● **DATA FOR THIS EXERCISE**
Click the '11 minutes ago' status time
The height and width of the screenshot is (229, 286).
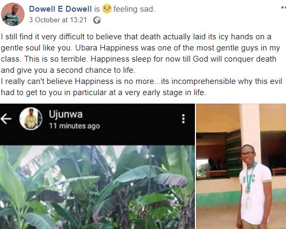pyautogui.click(x=75, y=126)
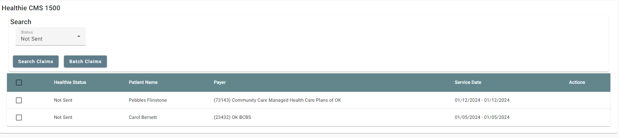Click the 01/12/2024 service date cell
This screenshot has width=619, height=138.
[x=482, y=100]
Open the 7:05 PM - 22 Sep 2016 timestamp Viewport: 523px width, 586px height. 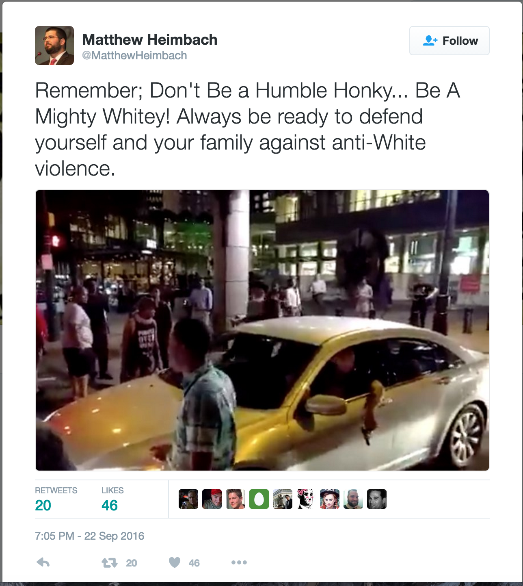pos(89,536)
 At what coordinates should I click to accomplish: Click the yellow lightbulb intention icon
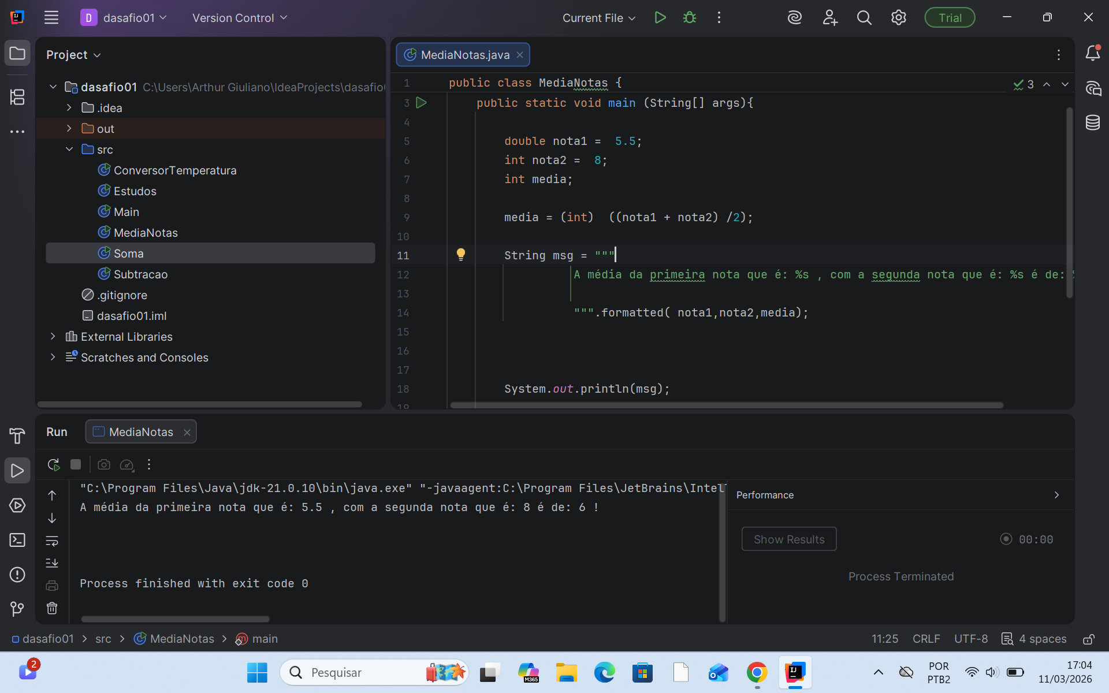point(460,254)
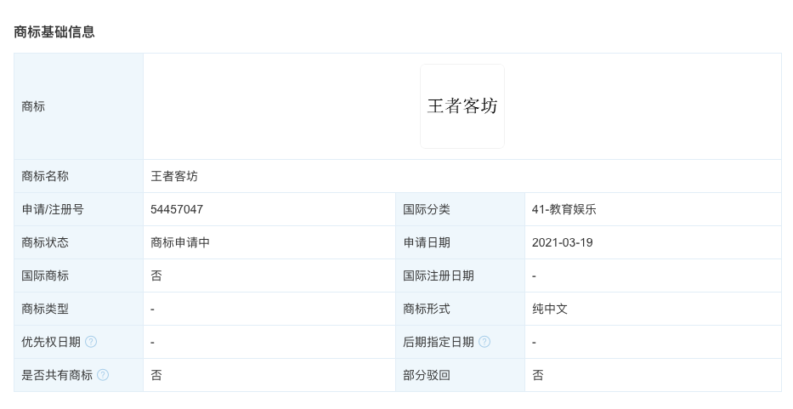Click the 商标申请中 status value
The image size is (793, 409).
pos(180,242)
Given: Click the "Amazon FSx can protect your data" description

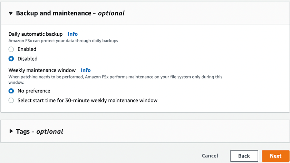Looking at the screenshot, I should pos(63,40).
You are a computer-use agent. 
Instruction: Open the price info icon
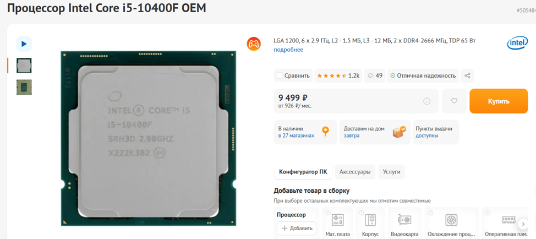[426, 101]
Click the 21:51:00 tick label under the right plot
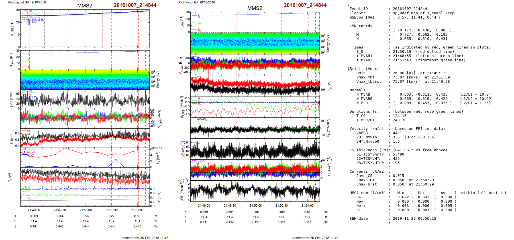Screen dimensions: 514x240 pyautogui.click(x=307, y=205)
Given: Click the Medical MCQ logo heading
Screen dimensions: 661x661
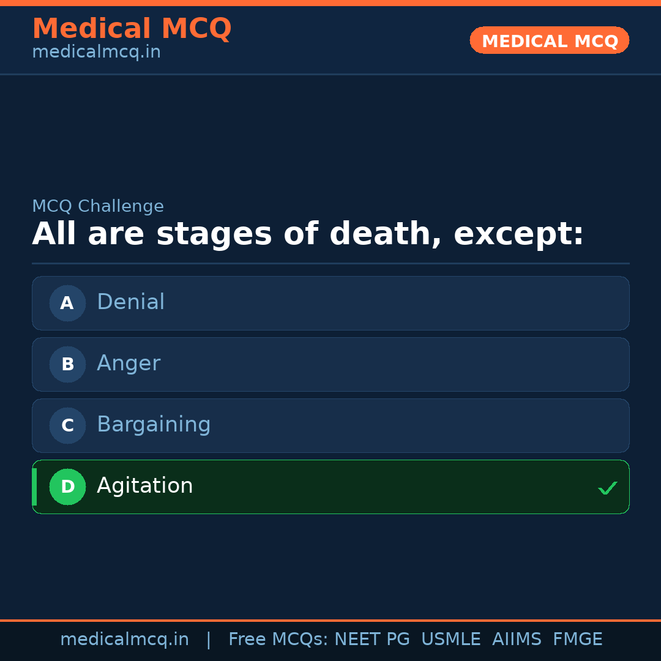Looking at the screenshot, I should click(x=132, y=28).
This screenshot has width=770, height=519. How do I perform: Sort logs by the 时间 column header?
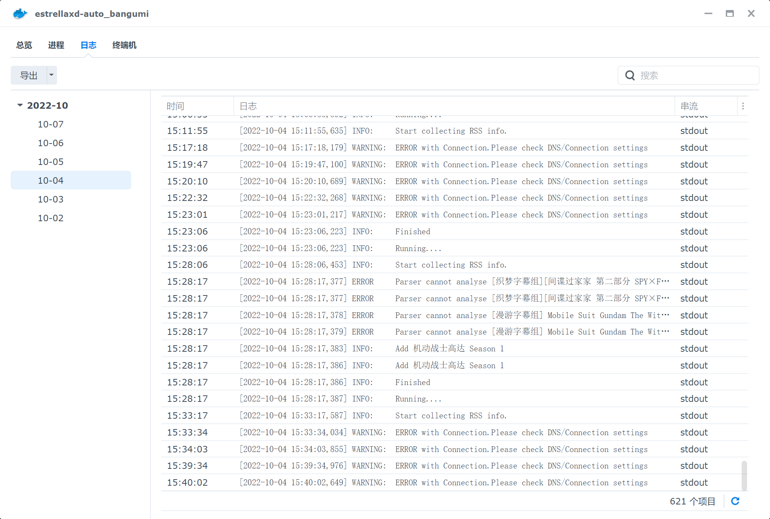(175, 106)
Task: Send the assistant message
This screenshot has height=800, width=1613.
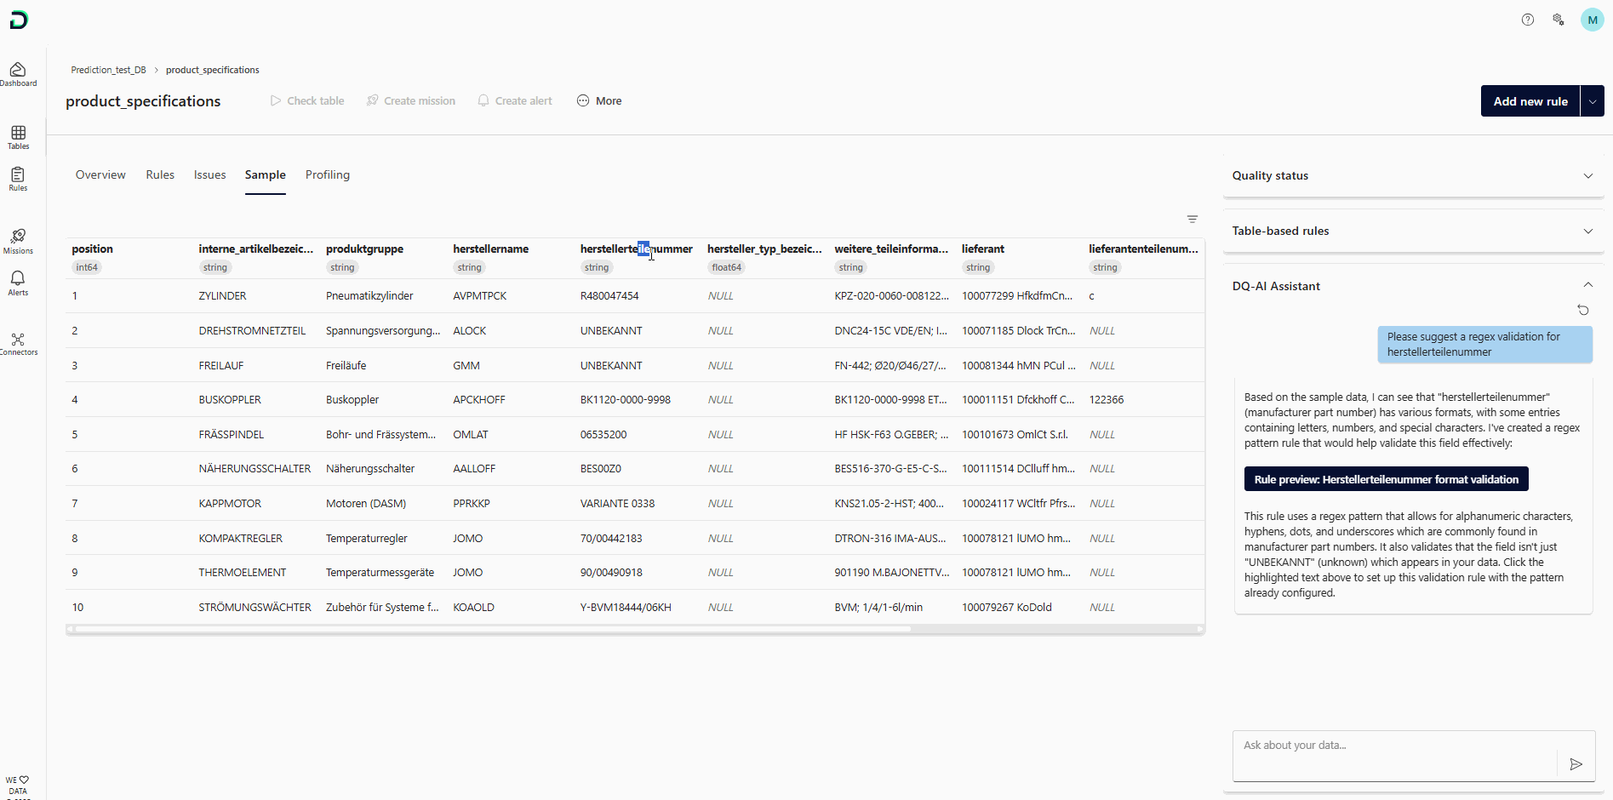Action: [x=1576, y=764]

● **TASK TO CARRY OUT**
Set down everything from the line containing "Task: Send the assistant message" down to the last line of the items, both ends included, copying each line word for word. Leave the pictures out.

● **RESPONSE FOR THIS EXERCISE**
Task: Send the assistant message
This screenshot has height=800, width=1613.
Action: [x=1576, y=764]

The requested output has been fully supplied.